TASK DETAILS
When you transcribe the entries below, keep the wording exact and omit the pictures.

Stored data entries

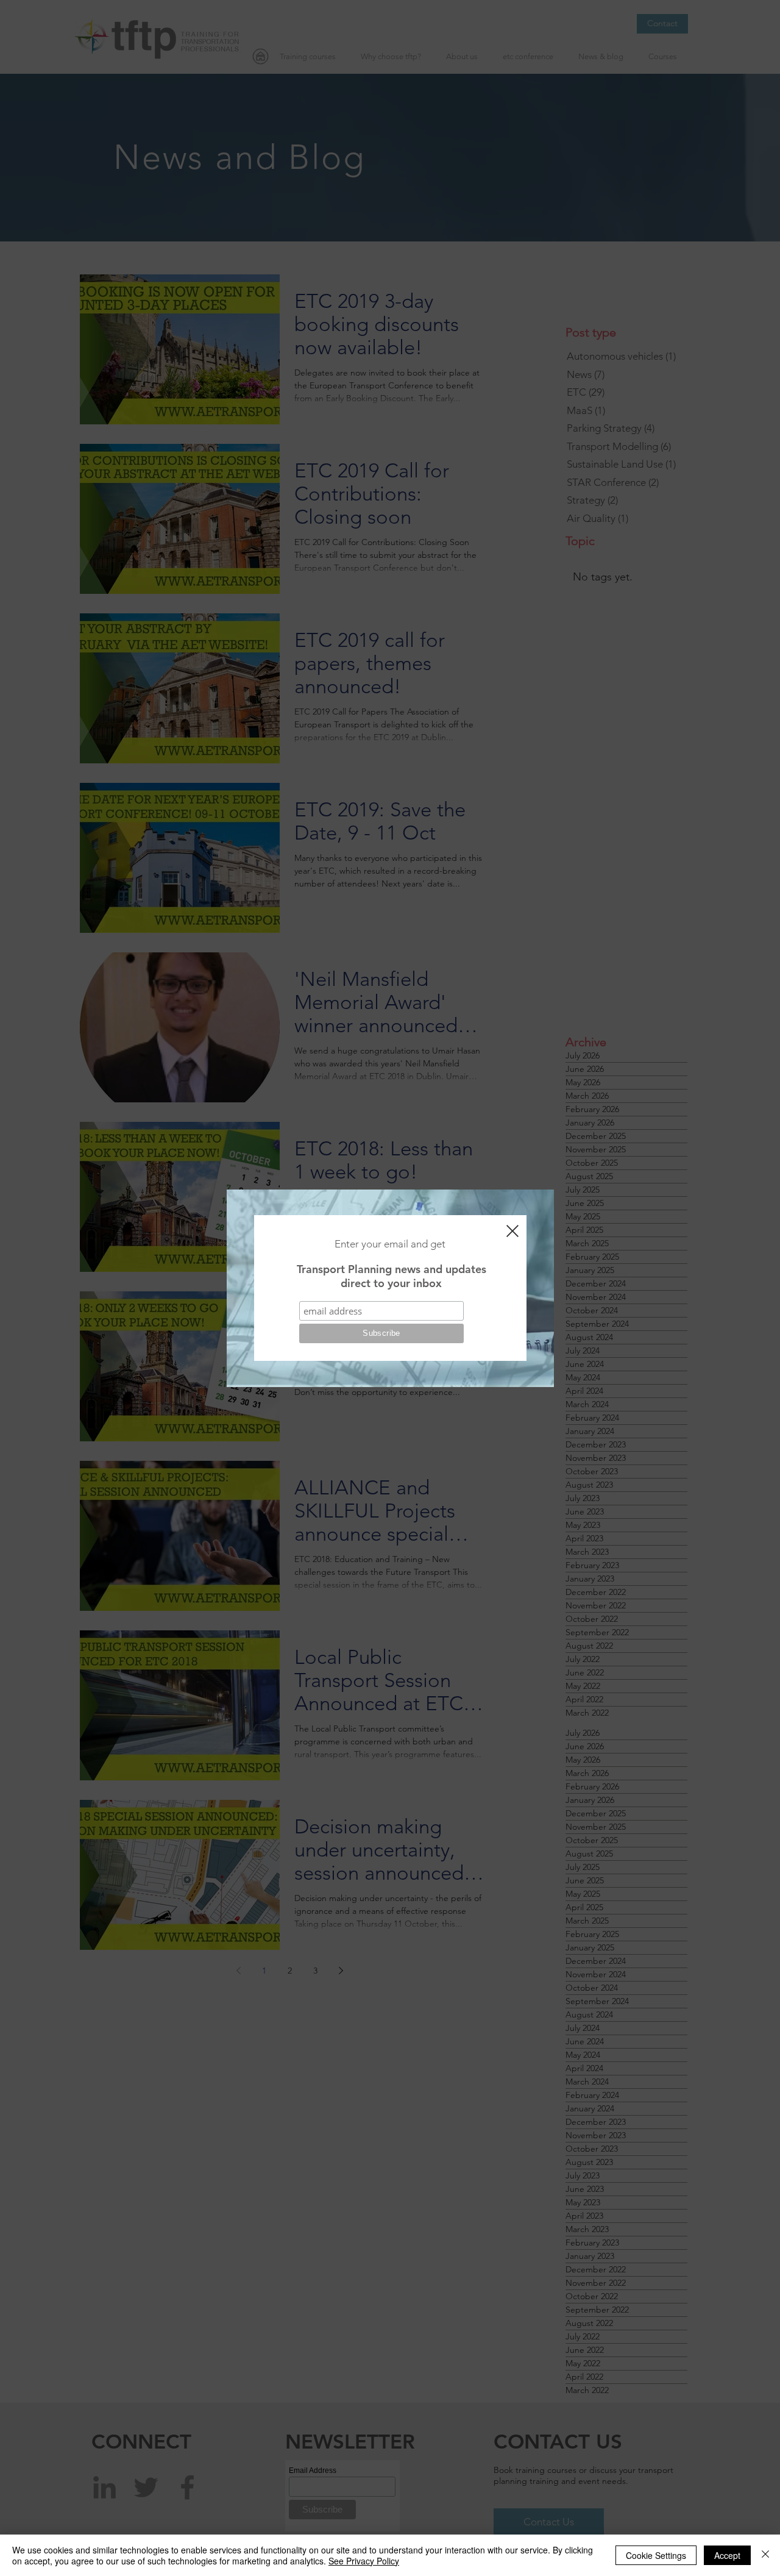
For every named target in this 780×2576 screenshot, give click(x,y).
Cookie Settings (656, 2555)
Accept (727, 2555)
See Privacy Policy (363, 2561)
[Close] (765, 2555)
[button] (512, 1231)
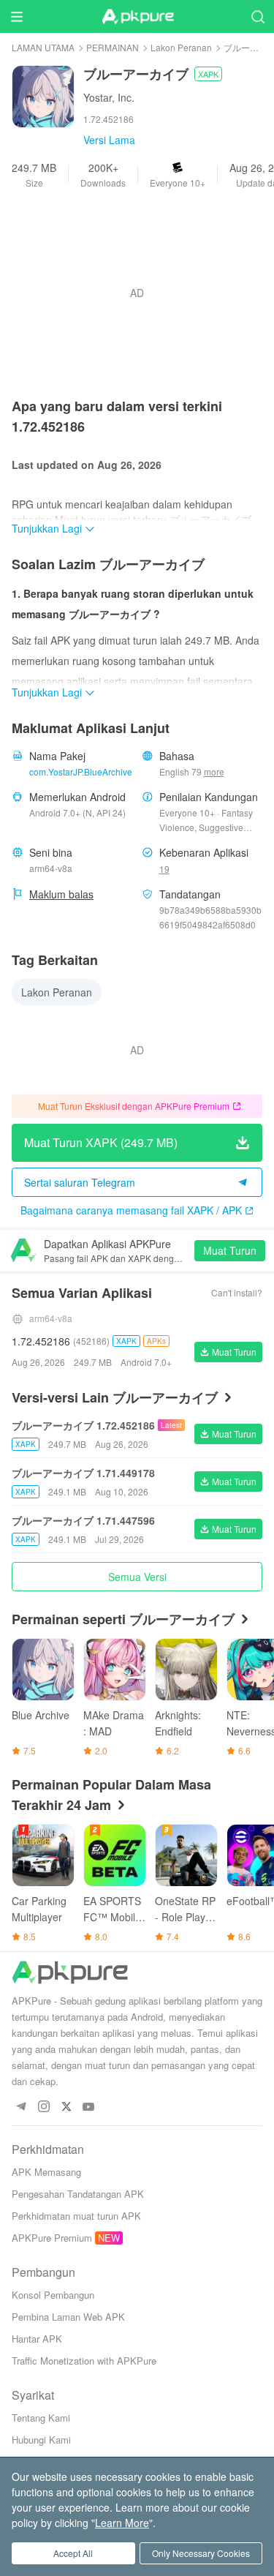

ANSWER FOR THE TASK
For every named target in this 780×2576 screenshot, give click(x,y).
Cookie Settings (656, 2555)
Accept (727, 2555)
See Privacy Policy (363, 2561)
[Close] (765, 2555)
[button] (512, 1231)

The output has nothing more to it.